-------- Aangeleverde tekst --------
Wonen in Italië klinkt voor velen van ons als een droom: wijn, lekker eten, mooi weer. Allemaal waar en zoals in iedere situatie heeft de medaille twee kanten. Het leven in Italië is best uitdagend als het gaat om wet- en regelgeving, besluitvorming en je zaken voor elkaar krijgen. Forza e coraggio zijn dan ook twee woorden die je vaak in de praktijk moet brengen om het een beetje aan te kunnen. En naast wetten, rare regeltjes en besluiten die alleen de grote baas durft te nemen, is er nog het fenomeen ‘sociale controle’. Die sociale controle heb ik ondervonden, toen ik hier net kwam en mijn eerste ochtend naar de bar nabij ging voor een heerlijk Italiaans ontbijtje.
Florence, je bent er…
Ochtend. Ik spring m’n bed uit en nog half in slaap sla ik de groene luifels van mijn raam open. De zon prikt scherp in mijn ogen. Ik rek me nog maar een keer goed uit en kijk mijn nieuwe straat in. ‘Florence, je bent er,’ mompel ik zachtjes. Toch wat anders dan Tilburg waar ik getogen ben.
Tijd voor koffie
Ik kleed me aan om op zoek te gaan naar ontbijt. Italië heeft een keur aan koffiebarretjes waar je ontbijt kunt nuttigen, dus dat ga ik doen. Terwijl de zware deur van het complex waarin ik woon achter me dichtvalt, kijk ik om me heen. Verkeer. Drukte. Getoeter. Woeste gebaren. Twee omaatjes met boodschappentassen en een meneer die de hond uitlaat en zijn hond zeer onvoordelig midden op het trottoir laat plassen. Tot zover de straat.
-------- Verzameld materiaal --------
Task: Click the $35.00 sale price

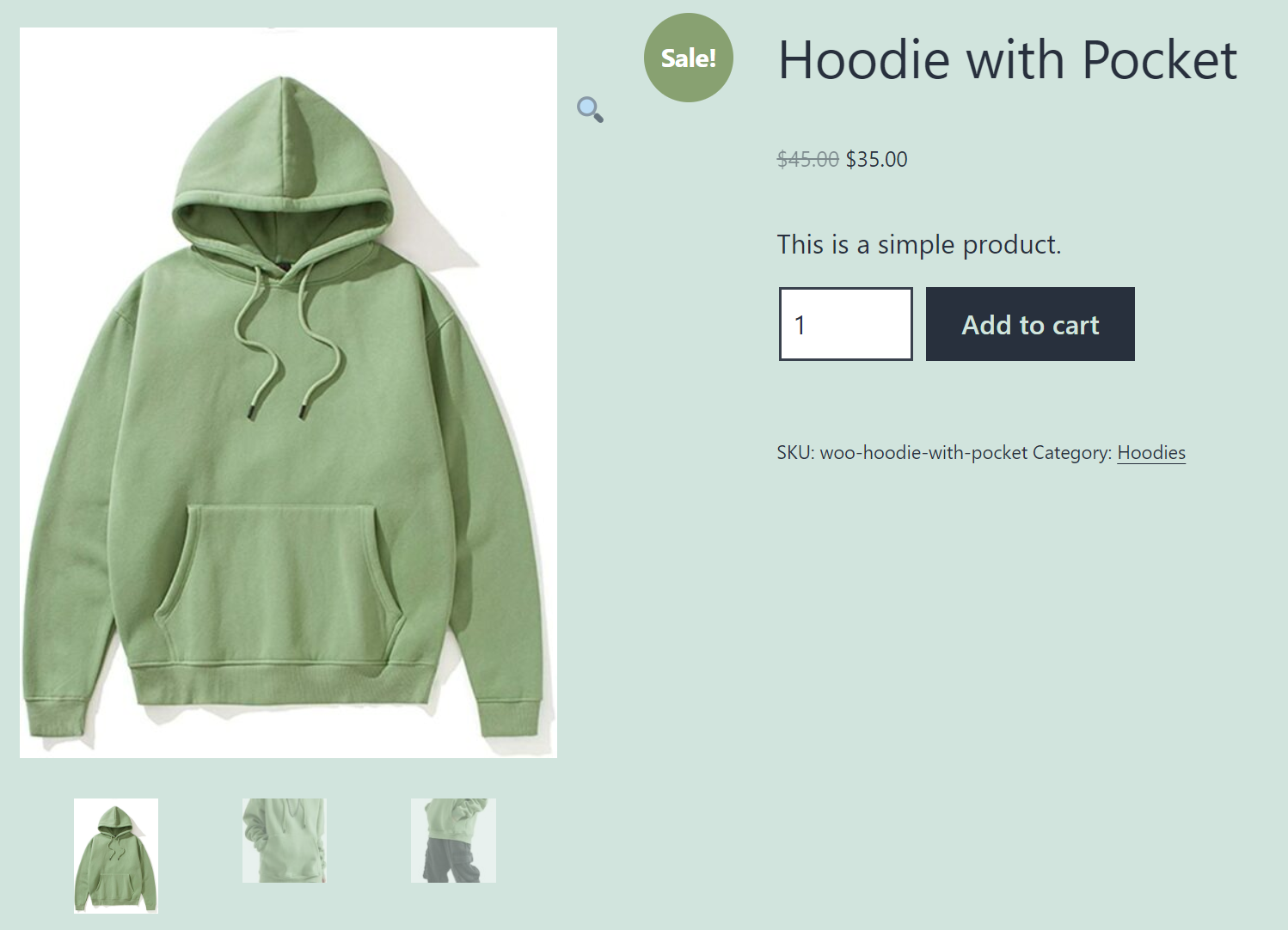Action: pyautogui.click(x=876, y=159)
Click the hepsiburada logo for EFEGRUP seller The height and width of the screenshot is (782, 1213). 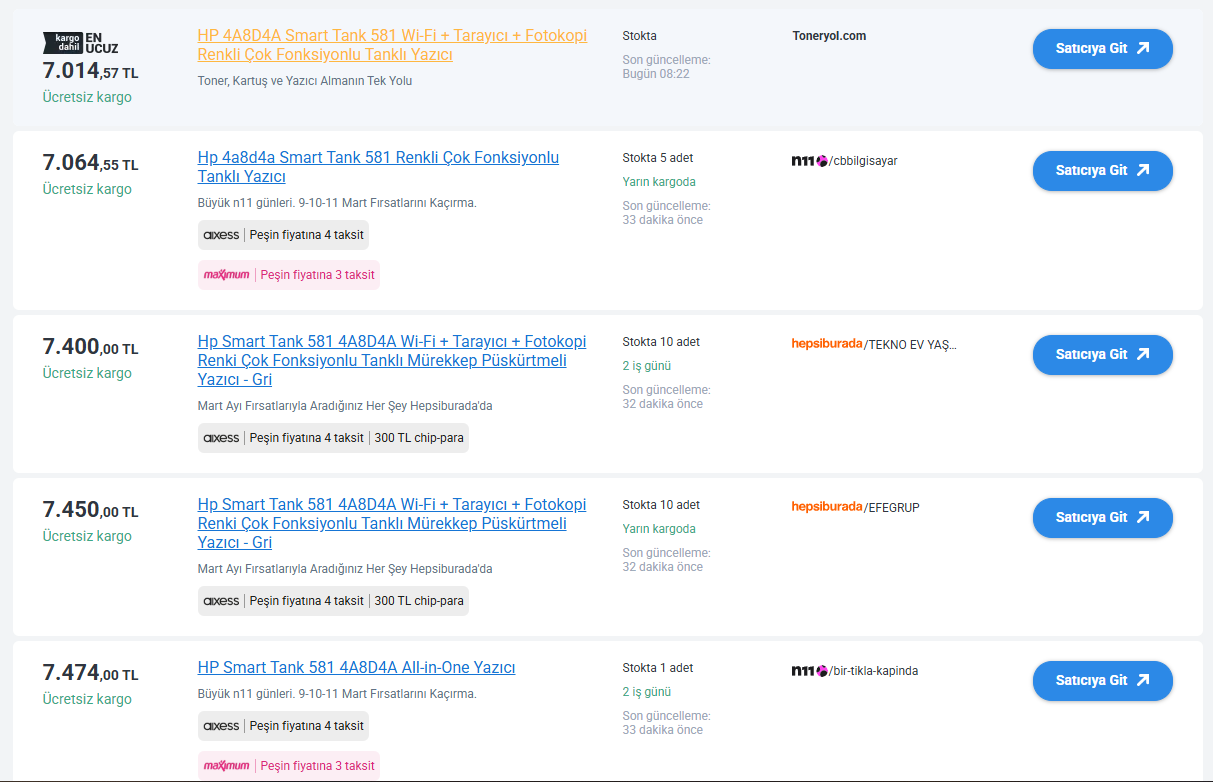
--------
● **Aan de slag**:
• a. Hoe luidt de zin "Het leven in Italië is best uitdagend als het gaat om wet- en regelgeving, besluitvorming en je zaken voor elkaar krijgen." uit de tekst over wonen in Italië in het Engels?
• b. Kun je de tekst over wonen in Italië in twee zinnen samenvatten?
• c. Kun je uit de tekst over wonen in Italië het stuk van "Wonen in Italië" tot en met "heerlijk Italiaans ontbijtje." overschrijven?
Voor dit werk heb je de lijst niet nodig.

● **Uitwerkingen**:
• a. Life in Italy is quite challenging when it comes to laws and regulations, decision-making, and getting your affairs in order.

• b. Wonen in Italië klinkt als een droom, maar wetten, regels, besluitvorming en sociale controle maken het leven er best uitdagend. De ik-verteller ondervond die sociale controle al kort na aankomst in Florence, op de eerste ochtend bij het ontbijt in een bar vlakbij.

• c.
Wonen in Italië klinkt voor velen van ons als een droom: wijn, lekker eten, mooi weer. Allemaal waar en zoals in iedere situatie heeft de medaille twee kanten. Het leven in Italië is best uitdagend als het gaat om wet- en regelgeving, besluitvorming en je zaken voor elkaar krijgen. Forza e coraggio zijn dan ook twee woorden die je vaak in de praktijk moet brengen om het een beetje aan te kunnen. En naast wetten, rare regeltjes en besluiten die alleen de grote baas durft te nemen, is er nog het fenomeen ‘sociale controle’. Die sociale controle heb ik ondervonden, toen ik hier net kwam en mijn eerste ochtend naar de bar nabij ging voor een heerlijk Italiaans ontbijtje.